Crotone
 

'Ndrangheta, confiscati beni per oltre 5 milioni a imprenditore nel Mantovano

dia2 500Beni per oltre 5 milioni di euro sono stati oggetto di un decreto di confisca eseguito dalla Direzione investigativa antimafia di Brescia ed emesso dalla II Sezione del Tribunale di Brescia su proposta del direttore della Dia, a danno di Giacomo Marchio, 45enne imprenditore edile originario della provincia di Crotone ma da anni residente a Curtatone, nel Mantovano.

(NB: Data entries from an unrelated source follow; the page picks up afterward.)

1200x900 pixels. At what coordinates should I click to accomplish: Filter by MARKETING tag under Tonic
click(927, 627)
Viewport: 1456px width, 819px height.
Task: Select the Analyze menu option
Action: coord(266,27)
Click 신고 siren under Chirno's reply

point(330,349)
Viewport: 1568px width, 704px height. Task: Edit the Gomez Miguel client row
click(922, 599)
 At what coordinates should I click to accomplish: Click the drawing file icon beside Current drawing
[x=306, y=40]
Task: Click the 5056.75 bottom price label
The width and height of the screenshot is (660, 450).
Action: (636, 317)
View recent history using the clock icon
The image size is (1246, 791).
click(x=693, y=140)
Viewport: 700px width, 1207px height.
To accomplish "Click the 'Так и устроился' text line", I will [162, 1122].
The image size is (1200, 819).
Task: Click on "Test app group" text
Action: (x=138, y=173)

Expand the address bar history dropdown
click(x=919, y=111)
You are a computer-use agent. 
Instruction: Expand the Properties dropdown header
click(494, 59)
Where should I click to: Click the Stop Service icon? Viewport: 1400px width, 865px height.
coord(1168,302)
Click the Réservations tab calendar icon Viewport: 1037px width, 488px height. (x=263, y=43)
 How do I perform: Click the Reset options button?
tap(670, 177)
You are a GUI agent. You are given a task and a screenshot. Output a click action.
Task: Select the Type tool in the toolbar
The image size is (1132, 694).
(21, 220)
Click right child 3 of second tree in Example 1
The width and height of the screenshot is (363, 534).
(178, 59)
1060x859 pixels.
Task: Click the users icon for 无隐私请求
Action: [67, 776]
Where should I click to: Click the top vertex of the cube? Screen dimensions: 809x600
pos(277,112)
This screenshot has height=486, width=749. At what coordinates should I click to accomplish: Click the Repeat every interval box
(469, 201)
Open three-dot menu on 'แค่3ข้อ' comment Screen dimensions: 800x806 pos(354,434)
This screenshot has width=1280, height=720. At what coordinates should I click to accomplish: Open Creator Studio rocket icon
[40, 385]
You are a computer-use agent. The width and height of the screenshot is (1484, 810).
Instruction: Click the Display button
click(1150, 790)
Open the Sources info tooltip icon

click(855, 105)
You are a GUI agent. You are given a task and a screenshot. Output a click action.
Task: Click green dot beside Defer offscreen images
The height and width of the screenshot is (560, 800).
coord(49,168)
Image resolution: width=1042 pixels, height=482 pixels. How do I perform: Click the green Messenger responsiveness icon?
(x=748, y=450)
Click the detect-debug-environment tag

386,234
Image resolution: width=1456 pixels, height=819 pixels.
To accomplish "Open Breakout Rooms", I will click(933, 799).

Lo ha annunciato la stessa Direzione investigativa antimafia, spiegando che il provvedimento scaturisce da articolate indagini svolte dalla Dia bresciana e coordinate dalla locale Dda, che hanno consentito "di disvelare la pericolosità sociale di Marchio, non solo in relazione ai gravi fatti di usura per i quali è stato condannato in via definitiva nel 2013, ma soprattutto per la sua accertata contiguità alle cosche 'ndranghetiste insediatesi nella Lombardia orientale".

La confisca ha riguardato quote della società di Marchio, insieme con il complesso immobiliare detenuto dall'azienda, pari a 48 immobili in provincia di Mantova (di cui 22 appartamenti, 1 magazzino, 22 garage e 3 terreni) ed 11 immobili in provincia di Crotone (6 appartamenti, 3 fabbricati, 1 magazzino ed 1 garage), oltre a 7 immobili (3 appartamenti, 1 magazzino e 3 garage) di proprietà dell'imprenditore e dei familiari dello stesso, nonché un'autovettura e numerosi rapporti finanziari.

In una nota, la Dia ha ricordato che "l'imprenditore è stato recentemente condannato a 4 anni e 6 mesi nel cosiddetto processo "Pesci" per favoreggiamento personale e falsa testimonianza, con l'aggravante di aver commesso i fatti per agevolare la realizzazione delle attività illecite dell'associazione mafiosa. Per quanto riguarda, invece, gli aspetti finanziari, è stata accertata la sproporzione tra i redditi dichiarati ufficialmente dall'imprenditore 45enne e dal suo nucleo familiare rispetto al patrimonio accumulato negli anni, tramite un'approfondita analisi dei flussi di denaro provenienti dai conti correnti personali e confluiti nella società immobiliare di sua proprietà, complessivamente superiori al milione di euro ed anch'essi incoerenti rispetto alla reale posizione economica".